A local Washington, D.C., TV news reporter has a story that we are almost certainly going to hear often once the Trump administration’s mass-deportation initiative intensifies:
A naturalized Hispanic man says he was detained by Immigration and Customs Enforcement agents who were looking for another person on a deportation order, and now the man is questioning his vote for President Donald Trump. …
[Jensy] Machado said he was driving to work Wednesday with two other men when he was stopped by ICE agents on Lomond Drive in Manassas, a short distance from his home. He said he was confused by what was happening, why agents surrounded the pickup truck.
“And they just got out of the car with the guns in their hands and say, turn off the car, give me the keys, open the window, you know,” Machado told Telemundo 44’s Rosbelis Quinoñez, who first reported his story. “Everything was really fast.” …
“They didn’t ask me for any ID,” Machado said. “I was telling the officer, if I can give him ID, but he said just keep my hands up, not moving.
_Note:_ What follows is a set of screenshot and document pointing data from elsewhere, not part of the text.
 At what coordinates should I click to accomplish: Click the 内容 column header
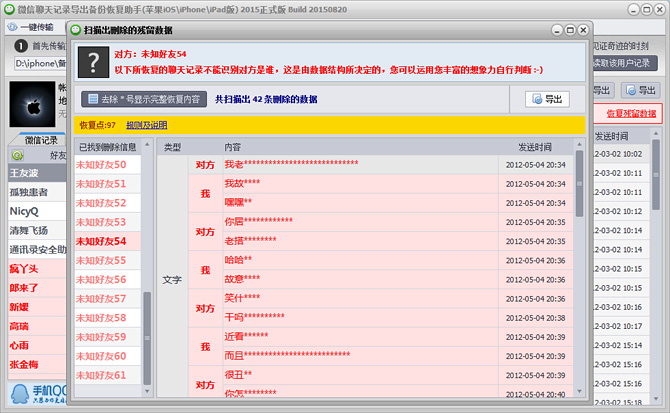[x=233, y=147]
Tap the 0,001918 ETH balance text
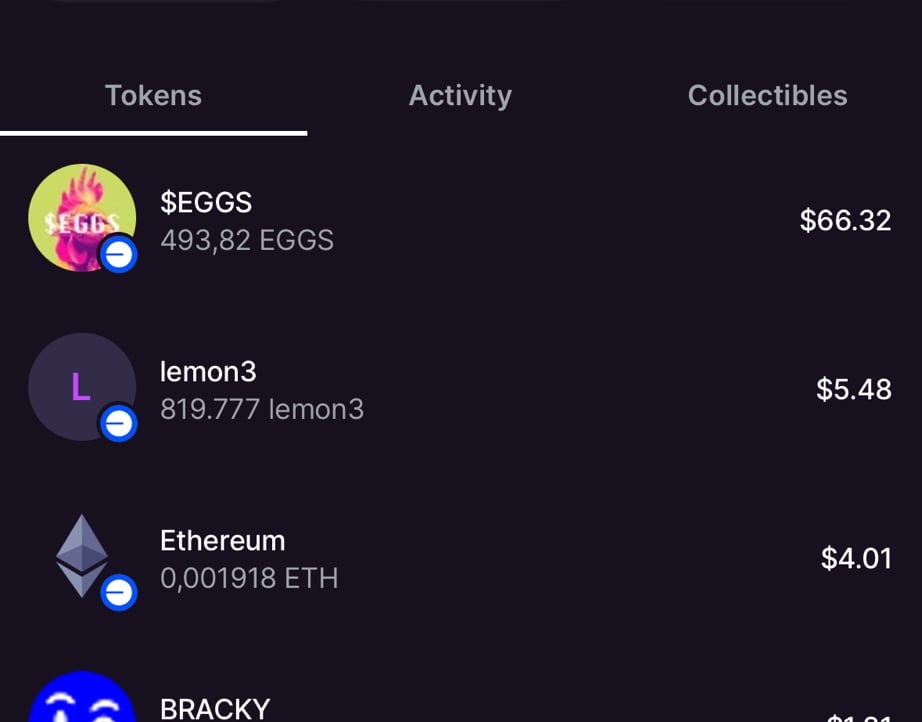The image size is (922, 722). [x=249, y=578]
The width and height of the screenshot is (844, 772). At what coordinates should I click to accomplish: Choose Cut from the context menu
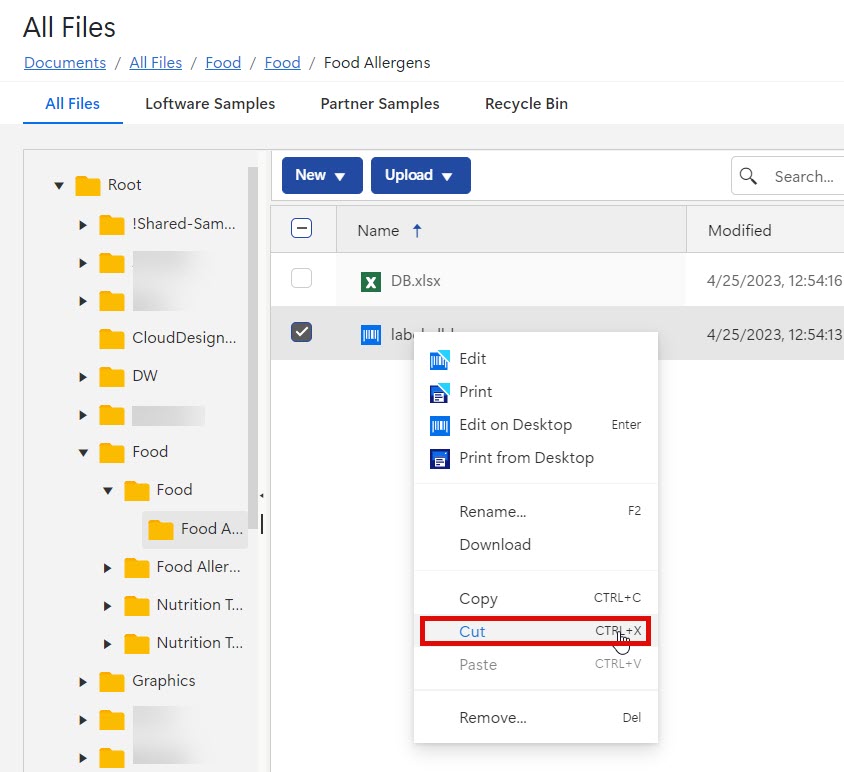(x=472, y=631)
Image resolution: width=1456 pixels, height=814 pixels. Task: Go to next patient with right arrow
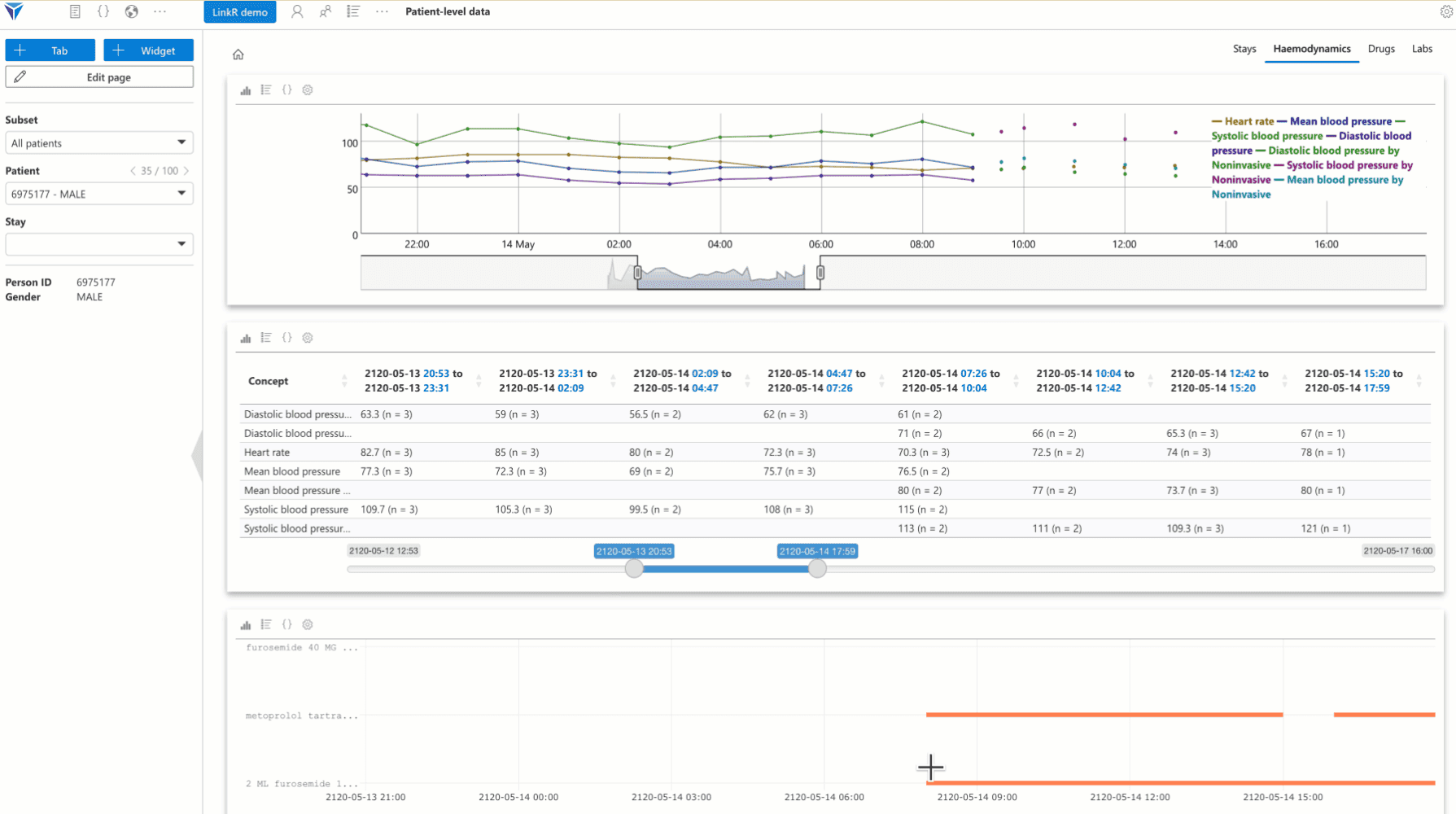point(186,171)
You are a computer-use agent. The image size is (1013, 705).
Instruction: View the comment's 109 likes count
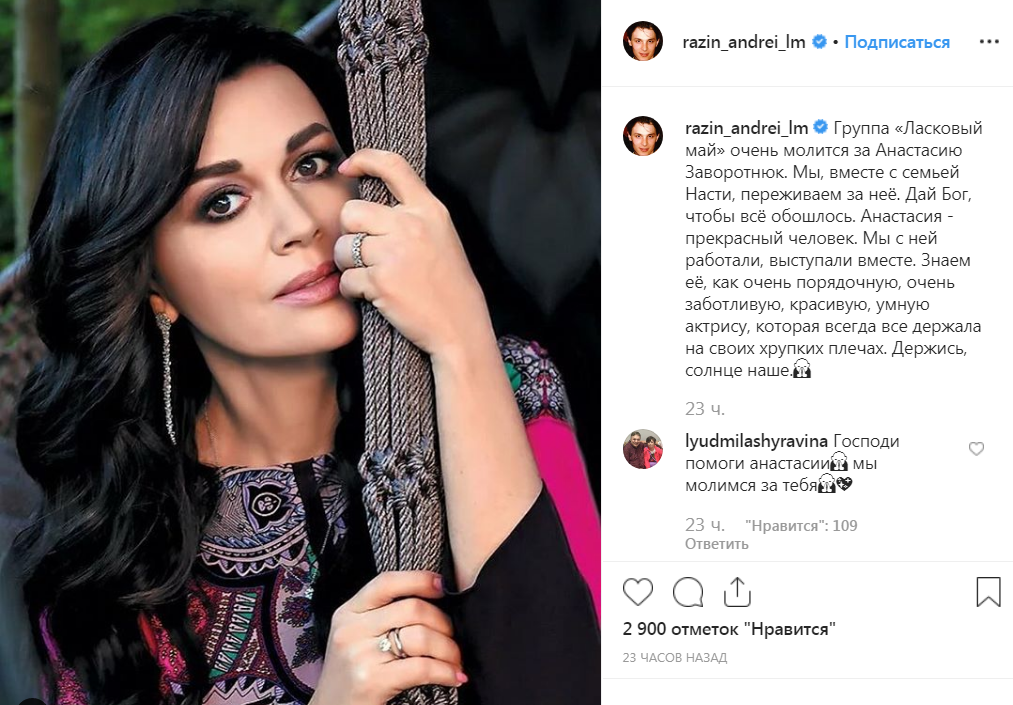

After that, he told me to get out of the car and put the handcuffs on me. And then he went to me and said how did I get into this country and if I was waiting for a court date or if I have any case. And I told him I was an American citizen, and he looked at his other partner like, you know, smiling, like saying, can you believe this guy? Because he asked the other guy, ‘Do you believe him?’”
Turns out the ICE agents had erroneously been given this American citizen’s address, but since he looked Hispanic, they figured they’d act and ask questions later. He was released after finally being allowed to show his driver’s license, but “the two men with him were taken into custody. He does not know why.”
The conclusion he reached isn’t surprising: “I voted for Trump last election, but, because I thought it was going to be the things, you know, like … just go against criminals, not every Hispanic-looking, like, that they will assume that we are all illegals.”
If this happened with trained ICE agents, it’s going to happen a lot more often when local law enforcement officers are pulled into the mass-deportation effort. At that point, the big and much-discussed improvements Republicans made among Hispanic voters in 2024 could begin melting away in the heat of widespread ethnic profiling.
But the possibility of buyer’s remorse among Trump voters isn’t limited to Hispanic voters who didn’t believe the rabid hostility of Republicans toward illegal immigrants might affect them. After a campaign that so very successfully divided Americans into an aggrieved and deserving “us” battling an privileged and undeserving “them,” it’s going to become apparent that the line between “us” and “them” isn’t so clear and can be shifted as quickly as a DOGE raid on a federal agency.
For example, exit polls showed military veterans favoring Trump over Kamala Harris by a 65 percent to 34 percent margin, and Trump made an even more conspicuous display than ever of his alleged super-patriotism and love for those wearing the country’s uniform. But these pro-Trump voters probably weren’t expecting the administration to instantly fire thousands of veterans who have previously been given a preference in federal hiring, or to demand that the Veterans Administration dismiss 80,000 workers engaged in providing veterans with health care and other benefits.
On the campaign trail, Trump promised not to touch Social Security, Medicare, or Medicaid, which likely reassured seniors (representing 28 percent of the 2024 electorate) that his attacks on “the deep state” wouldn’t affect them personally. But now Elon Musk’s DOGE is massively reducing the administrative staff required to ensure Social Security and related benefits can be accessed smoothly, and it’s very clear Trump’s congressional Republican allies cannot implement his budgetary plans without major “savings” from Medicaid. Those who voted for Trump may feel deceived or betrayed.
Trump did conspicuously well among self-identified Catholic voters in 2024. Almost immediately, the new administration picked a nasty fight with Catholic bishops over the services the church provides to undocumented immigrants and its insistence on treating them with dignity. At least some Catholic Trump voters may realize that immigrants aren’t the only targets of MAGA rage.
Above all, millions of Americans voted for Trump at least in part because they were concerned about grocery and gasoline prices and believed his promises that he’d act quickly to reduce them to pre-pandemic levels. Instead, his economic policies have focused on imposing broad-based tariffs sure to raise consumer prices while inviting retaliation that could blight the lives of many producers of American goods and services (notably farmers).
All these potential developments are worth watching closely as Trump’s agenda unfolds and begins stimulating a public backlash. At present, Americans are split right down the middle on the 47th president’s job performance with a steady downward trend since his inauguration. For the most part, the country is divided precisely as it was on Election Day. But with every day that passes, memories of Joe Biden’s or Kamala Harris’s shortcomings will fade and Donald Trump will be vulnerable to the unhappiness of Americans about their government and conditions of life. It won’t take that many 2024 Trump voters deciding they made a mistake to tilt the balance of public opinion decisively against him. Even if the president himself no longer cares about popularity (and his ego probably requires that he imagine himself as revered), his Republican allies, particularly in the U.S. House with its fragile GOP majority, probably do. They know voters who feel betrayed tend to be highly motivated to make their anger known at the ballot box.